MG: We kept the P3 programme similar to what we were going to do, mainly to keep things simple. We had a very detailed programme set out for Friday, and even despite the problems managed to get an answer for some of the aero bits we brought which were put on. We had a new floor running through Saturday, and with Pastor [Maldonado] particularly we just gave him lap-time because he hadn't been here before.
Q. What's the most important thing for Williams from now to the end of 2011?
MG: Obviously we need to do a better job with next year's car, and to do that we need the processes in place, but that doesn't preclude better performance on this year's car. There's a couple of things we were very late to the party with in terms of development, which we are still developing hard and still have updates coming certainly for the next few races. We aim to make a good jump in terms of points. At the moment we are on the cusp of getting into Q3 or not, it's very difficult. By the end of the season that has to be the goal. Moving forward we need to make a big change.
Q. How are the changes to the crash test rules for next year affecting lead times for new parts?
MG: On the lead-time side, going back again to how we approached the season, the aim really is to develop package updates to make significant improvements through the season. We are working closely, with separate release schedules, to ensure we have package updates through the season rather than drips and drabs through the season. In terms of release schedules not a huge change, just more packets orientated.
Q. Williams has lost momentum, how is the mood in the team?
MG: I have been really impressed. Coming in here it's very difficult to know what to expect with a new team, but I worked at McLaren, Toyota, Jaguar, and this is a very friendly, open team despite obviously not having the results for a while. There is an absolute hunger and desire to get back to where we should be, and there is an eagerness to push forward, take on new ideas and to really accelerate the development programme as quickly as possible. That's very evident even in two weeks. Where teams sometimes have problems you may see a breakdown in communication between say engine, aero and design side, which has happened. It's a very harmonious group, just a desire and hunger to do a better job.
We have the facility, the people and now the direction to do a much better job than what we have been doing, and I am quietly confident. Nothing is overnight, it just doesn't happen in this game, but given the time that we can be back where we should be.
Q. How much feedback have you had from Barrichello about the team's issues?
MG: If you take a very experienced driver... the driver is your most sensitive sensor in the car in terms of feedback. They are very, very sensitive to changes in the balance, and you need to listen to them carefully and understand where the car is efficient, where it needs changes, where we're making inroads. In the last couple of weeks we have been making changes to the cars in certain areas based on his feedback and Pastor's. You're dealing with the stability of the car, and your driver's feedback is the best measure of that.
Q. Does the car need more stability or a totally fresh start?

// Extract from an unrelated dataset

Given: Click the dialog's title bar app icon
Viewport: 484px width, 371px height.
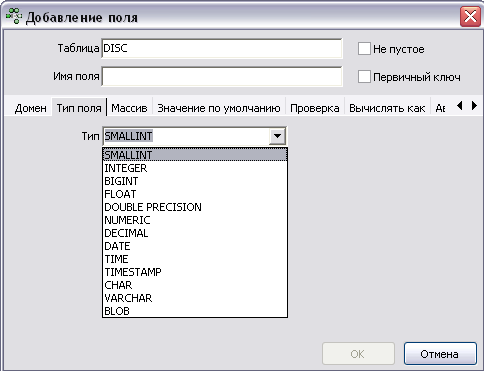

MG: You always need more stability. It's clear within the team where we need to improve, and in which areas we don't have the performance relative to others and that is being pushed hard. It takes time, and that's why I am saying I am quietly confident. The proof of the pudding is results, but the process, the technical knowledge is going in to improve things and the facilities are there.
Q. What do you expect from Renault engines next season?
MG: The Renault move is obviously very exciting. I have worked with Rob White previously, respect him hugely and that's something which I think going forward is part of the technical improvement we are looking forward to. Not just the engine, the whole control strategies, tyre performance, dealing with exhaust gases so it's definitely a very exciting time.